The plaza was typical of plazas in towns of the Central West, and belonged to one of two major corporations competing for dominance in the area. I drank my first coffee and thought about my journey there, as a means to reward my past self with acknowledgement of how, back then, only hours ago, I had suspected in the back of my mind that I would not arrive anywhere at all.

Later on I wandered the plaza. I looked at the Sanity and thought about the CDs I would buy once I had found a job. Then I browsed the Angus & Robertson and made mental notes of the books I would purchase, and read, and discuss with the people I would meet in the café opposite the Big W, once I had met them. Then I bought a cheese-and-bacon pull-apart from the Bakers Delight and sat in the food court eating.

The main street of the town ran five blocks, each block bordered by minor thoroughfares that were also lined with shops. I had dreamed about this town before. In my dream there was a second-storey flat on one cross-street. The flat overlooked a petrol station, and I sat on the balcony with a woman. We smoked cigarettes there, and sipped from schooner glasses of beer. I suppose this dream was born of the journeys I had made through this town in the past, along the main street, travelling from one town to some other, never stopping on the way, not even for refreshments.

This dream was not a catalyst for my arrival in the town, but when I arrived on that day I tricked myself into believing it was.
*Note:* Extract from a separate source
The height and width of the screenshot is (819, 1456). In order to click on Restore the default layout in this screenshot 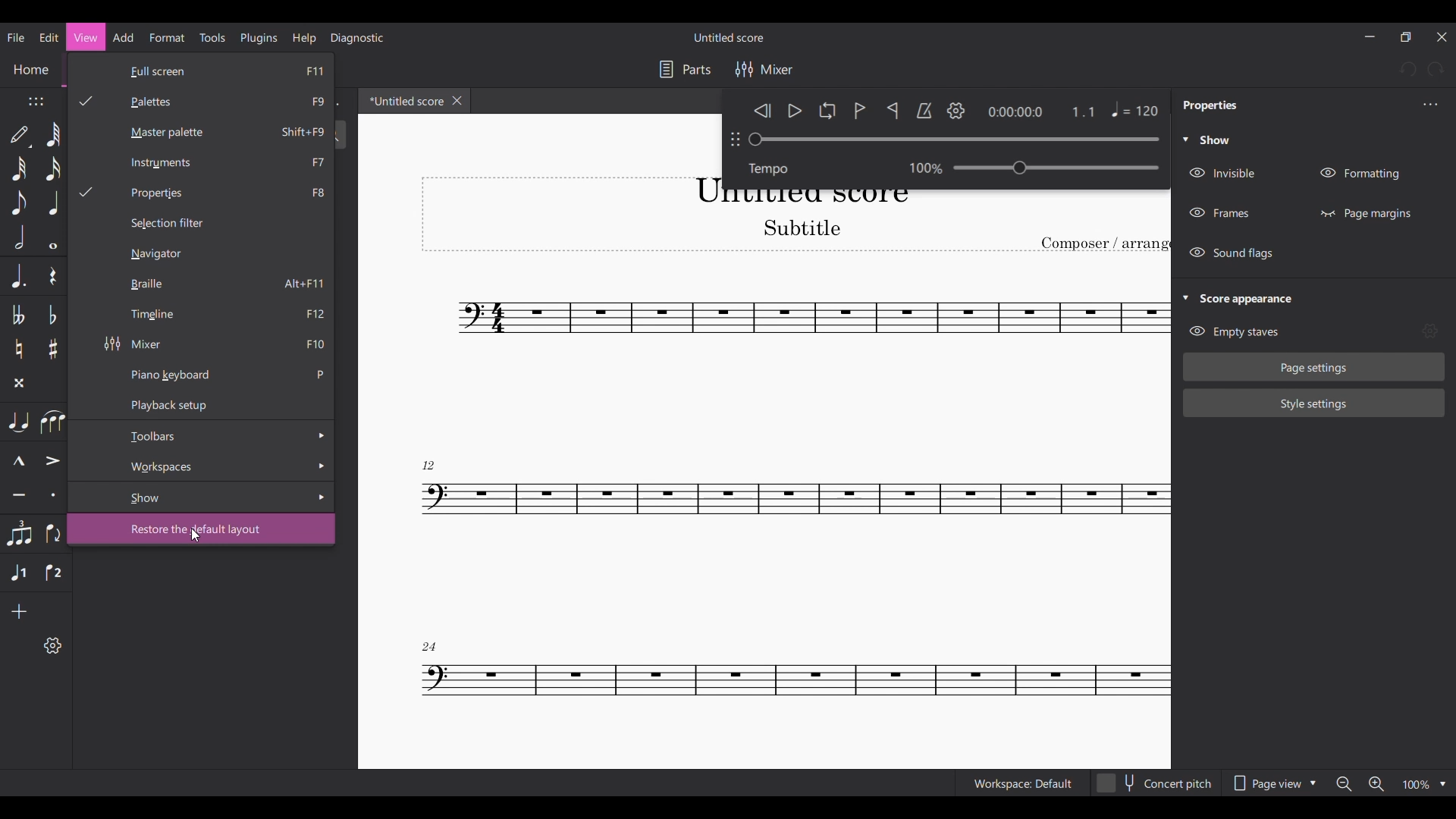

It was an important dream, I recall thinking, hoping to lend gravity to the occasion, though I knew at the time that I was lying to myself. It was a harmless thing to lie to oneself about.

• • •

I moved in with a person named Rob. He sublet me a room in a townhouse near the school, advertised in the local daily paper. Though I was eager to meet people I was not eager to know more about Rob, as he was very enthusiastic about sport. He asked what team I barracked for and I said Australia. Occasionally Rob and his friends would watch sport in the lounge room while drinking. They exchanged earnest appraisals of each sportsman, and spoke of these sportsmen in a manner that suggested they had mingled with them in real life.

I paid rent directly to Rob, who delivered it to his landlord parents. Every week I left a sealed envelope in the kitchen drawer marked RENT. At times when it was impossible to avoid coming into direct contact with Rob we would talk about our plans for the weekend, even if it was Tuesday. Once I told Rob that I was writing a book about the disappearing towns in the Central West region of New South Wales. He told me that he was going to have a beer.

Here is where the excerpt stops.